2016; Wiley; Volume: 4; Issue: 24 Linguagem: Inglês

10.14814/phy2.13005

2051-817X

Sandra Zampieri, Cristina Mammucari, Vanina Romanello, Laura Barberi, Laura Pietrangelo, Aurora Fusella, Simone Mosole, Gaia Gherardi, Christian Höfer, Stefan Löfler, Nejc Šarabon, Ján Cvečka, Matthias Krenn, Ugo Carraro, Helmut Kern, Feliciano Protasi, Antonio Musarò, Marco Sandri, Rosario Rizzuto,

Adipose Tissue and Metabolism

Abstract Age‐related sarcopenia is characterized by a progressive loss of muscle mass with decline in specific force, having dramatic consequences on mobility and quality of life in seniors. The etiology of sarcopenia is multifactorial and underlying mechanisms are currently not fully elucidated. Physical exercise is known to have beneficial effects on muscle trophism and force production.

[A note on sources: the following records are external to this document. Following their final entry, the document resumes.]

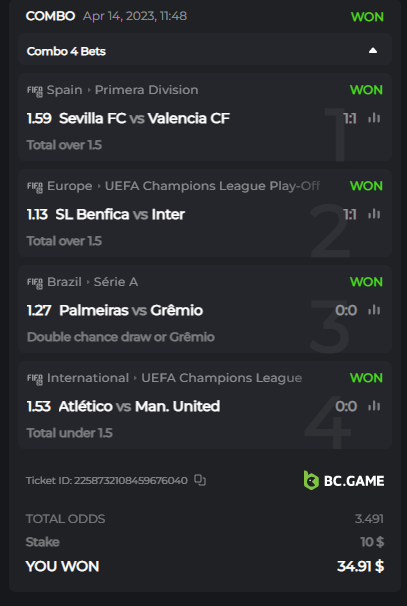Collapse the Combo 4 Bets section
Screen dimensions: 407x606
tap(373, 51)
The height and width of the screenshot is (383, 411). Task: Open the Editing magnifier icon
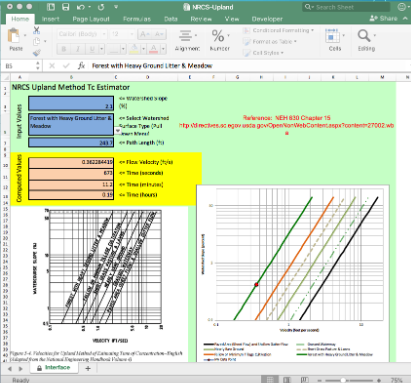click(x=364, y=35)
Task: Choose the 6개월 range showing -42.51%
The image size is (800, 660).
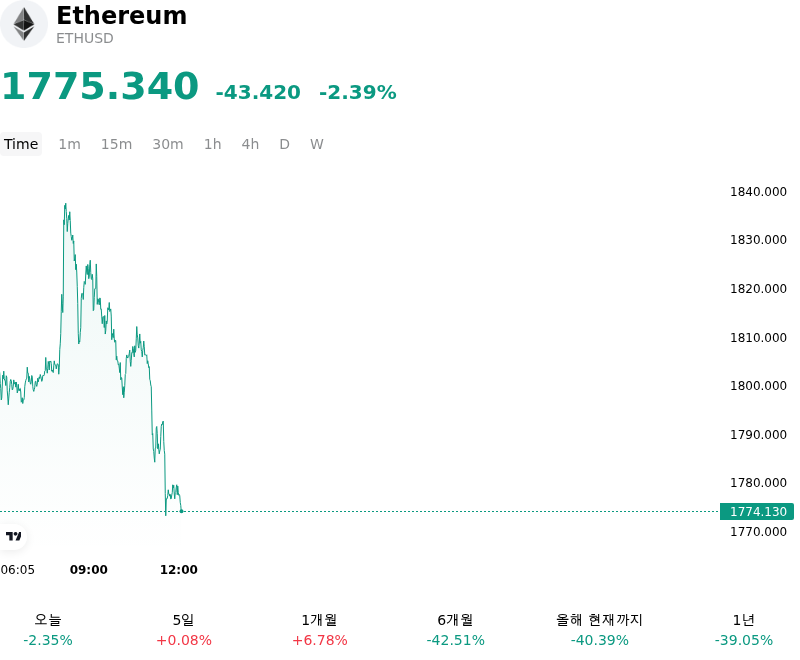Action: 455,630

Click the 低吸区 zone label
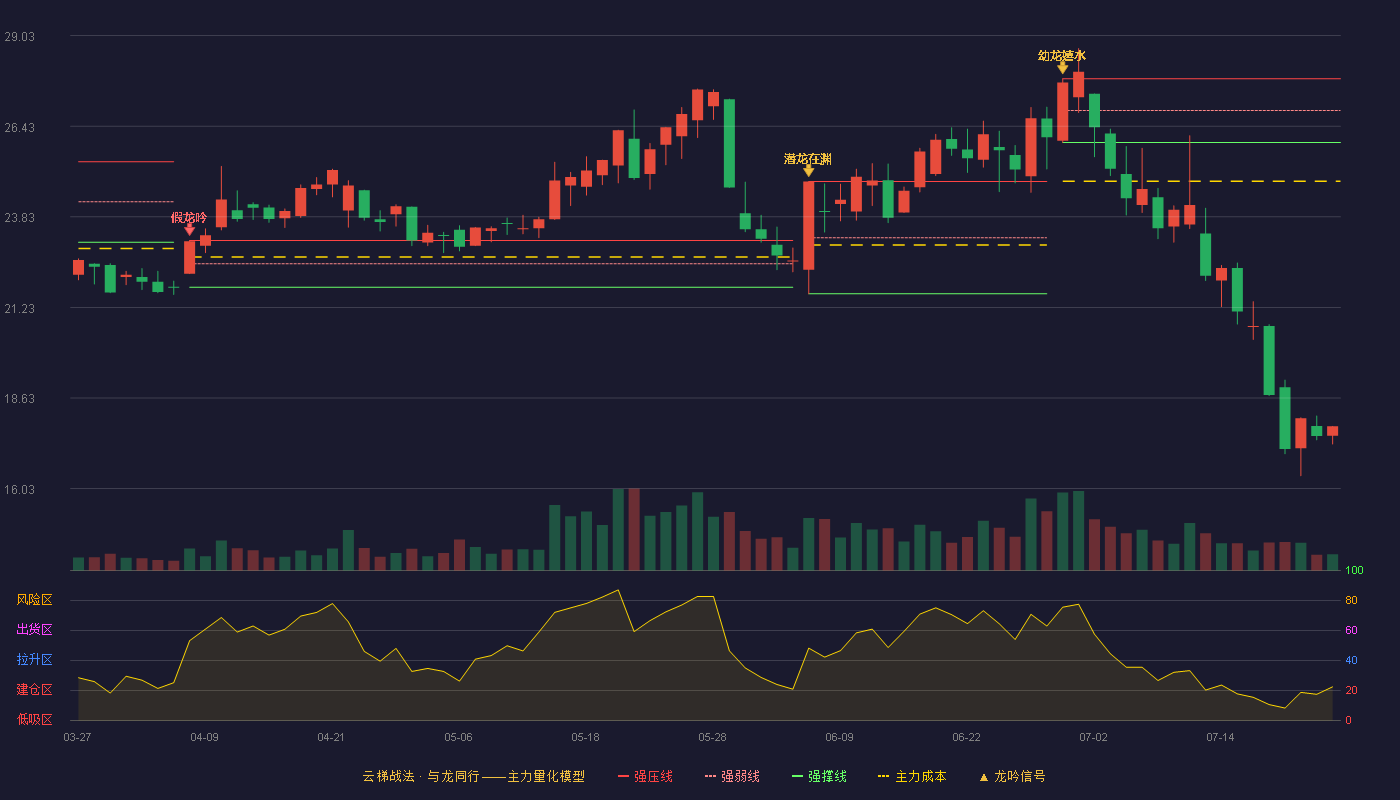pos(34,719)
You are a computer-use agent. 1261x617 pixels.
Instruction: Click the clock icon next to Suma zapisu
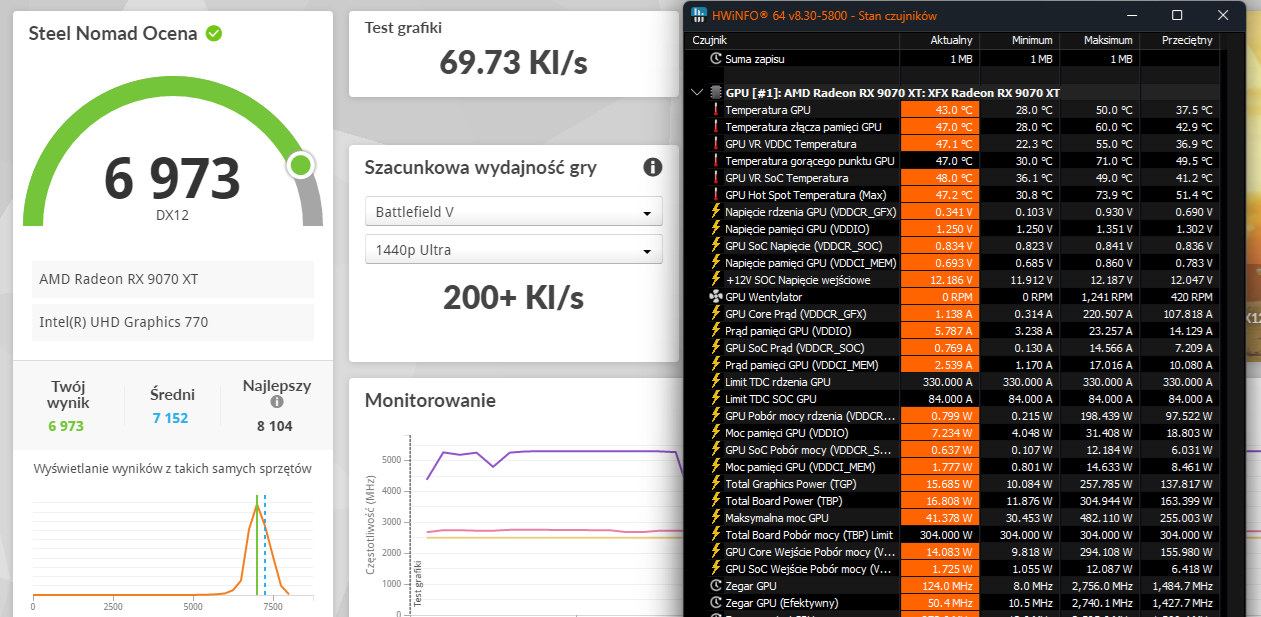click(715, 59)
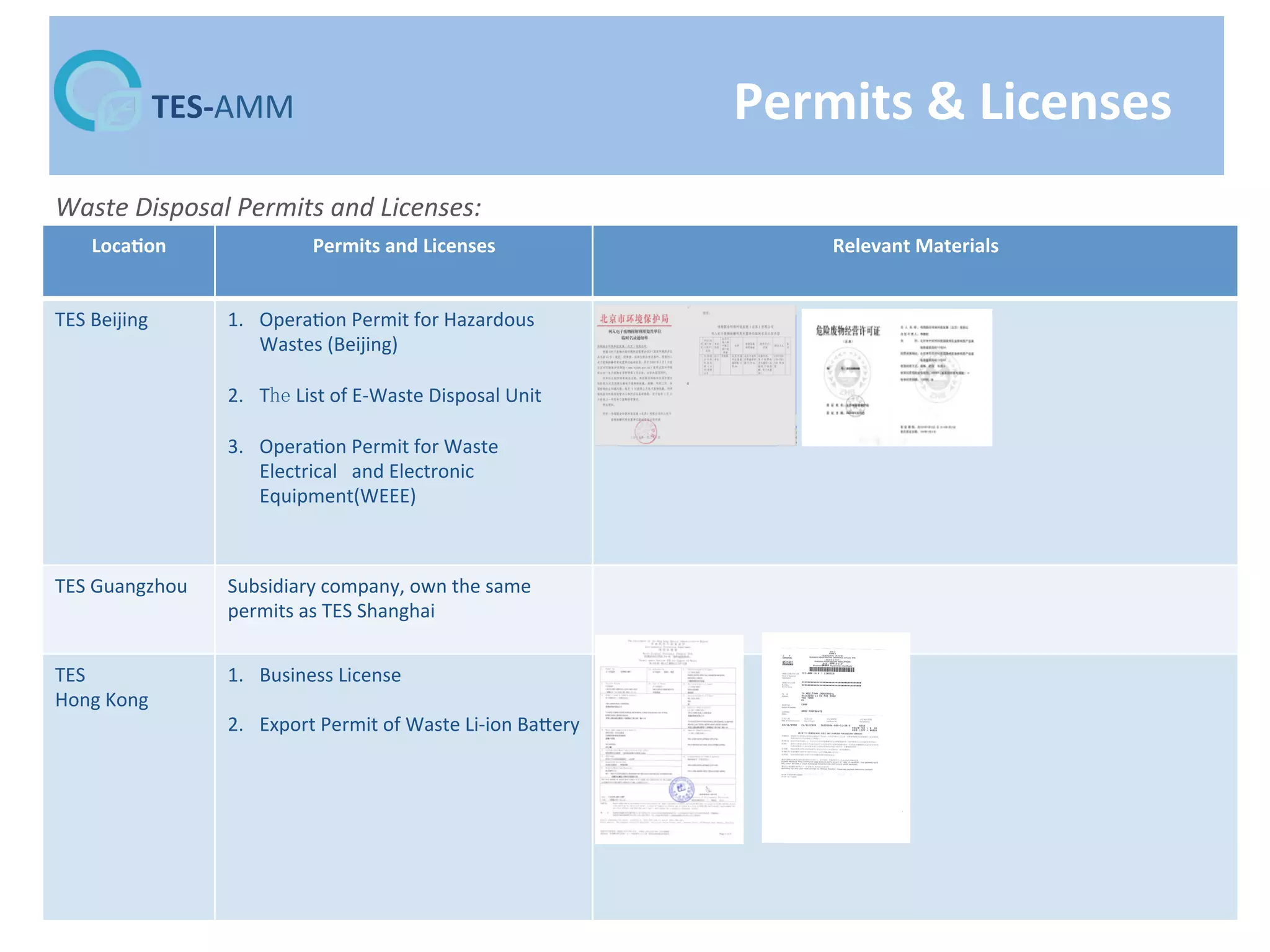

Alterations of mitochondrial Ca 2+ homeostasis regulated by mitochondrial calcium uniporter ( MCU ) have been recently shown to affect muscle trophism in vivo in mice. To understand the relevance of MCU ‐dependent mitochondrial Ca 2+ uptake in aging and to investigate the effect of physical exercise on MCU expression and mitochondria dynamics, we analyzed skeletal muscle biopsies from 70‐year‐old subjects 9 weeks trained with either neuromuscular electrical stimulation ( ES ) or leg press. Here, we demonstrate that improved muscle function and structure induced by both trainings are linked to increased protein levels of MCU . Ultrastructural analyses by electron microscopy showed remodeling of mitochondrial apparatus in ES ‐trained muscles that is consistent with an adaptation to physical exercise, a response likely mediated by an increased expression of mitochondrial fusion protein OPA 1. Altogether these results indicate that the ES ‐dependent physiological effects on skeletal muscle size and force are associated with changes in mitochondrial‐related proteins involved in Ca 2+ homeostasis and mitochondrial shape. These original findings in aging human skeletal muscle confirm the data obtained in mice and propose MCU and mitochondria‐related proteins as potential pharmacological targets to counteract age‐related muscle loss.